I had tried put the loss inside of forward() before. It did mitigate this imbalanced issue but not fully resolved it. BTW, I wonder if PyTorch has plans to implement the functionality to store model parameters in CPU instead of one main GPU? I’m training production scale data which is super big. If the GPU memory is used by 99% after mounting the model, there is little room for me to mount data anymore, which totally lose the scalability of multiple GPU training.
Well you need to store model parameters on the gpu to be able to do the forward.
The backward computes gradients on the gpu so they will be there.
Not sure what you mean by “store model parameters in CPU instead of one main GPU” ?
According to my understanding, one/multiple CPUs could serve as Parameter Server storing model parameters. In forward step, each GPU could mount a batch of data and part of model parameters (let’s say first 10 layers’), do the calculation. Then, abandon the first 10 layers’ and mount 11-20 layers’ and do calculation again. We repeat this until get the final output of forward(). The benefit is model size is no longer limited by GPU memory. I guess typical distributed training framework is implemented this way, right?
If my understanding is incorrect, what’s the best way to train a model with parameter size exceeds GPU memory?
You could do that but transferring few GB of data many times between the cpu and gpu will be quite slow.
But in practice, as I said above, what is going to take a lot of space are the intermediary results.
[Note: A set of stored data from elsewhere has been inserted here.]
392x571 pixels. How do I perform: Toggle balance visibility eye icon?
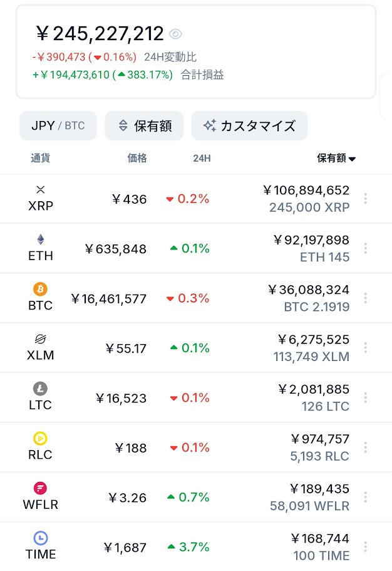(175, 34)
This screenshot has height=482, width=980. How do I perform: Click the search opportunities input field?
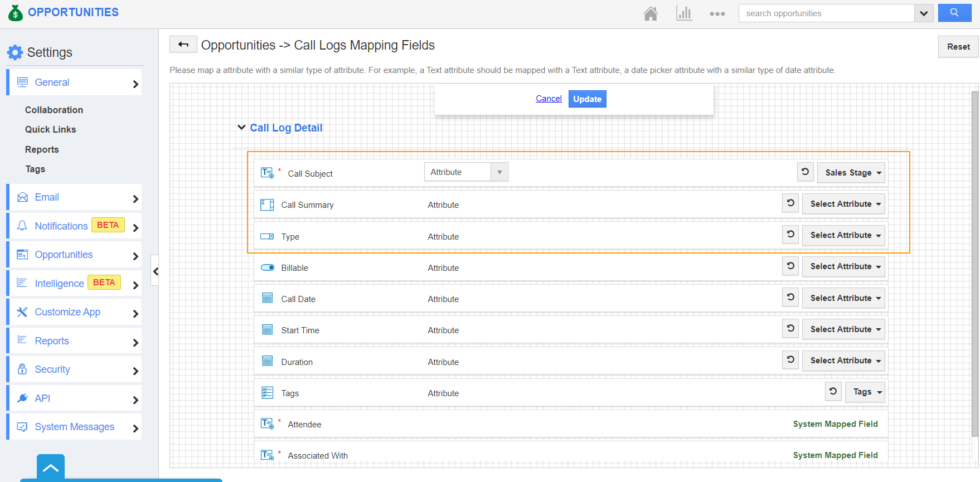[826, 13]
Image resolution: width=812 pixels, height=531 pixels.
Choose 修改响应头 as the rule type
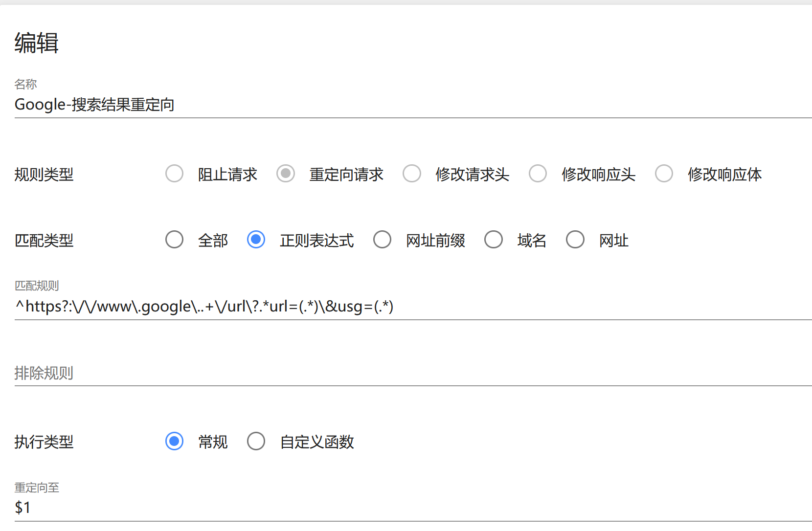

And that is going to be even worst.
That being said, if your problem is that your net is too big, even for a batch size of 1, then you don’t want data parallelism but model parallelism.
This can be done very easily by adding some
.cuda(2)… during your forward pass, and sending part of your net to different gpus. according to this split.
There is no builtin method to do this as it need to be done in your forward method directly and you need to ensure that the right part of each model is moved to the right gpu.
That makes sense to me! It could be great if you guys can make a post/blog/sample code about what we discussing here. It must be very helpful!
Thanks a lot,
Hi there @albanD, @Yuzhou_Song
I noticed there is an small mistake with the code you provided:
It’s necessary to unsqueeze loss inside forward pass to DataParallel were able to build loss back. Loss provided by PyTorch loss functions seems not to have dimensions, and DataParallel mount batch back in dim 0 by default. It also requires to class super class not to raise up with an error. Anyway thank you very much. Awesome help.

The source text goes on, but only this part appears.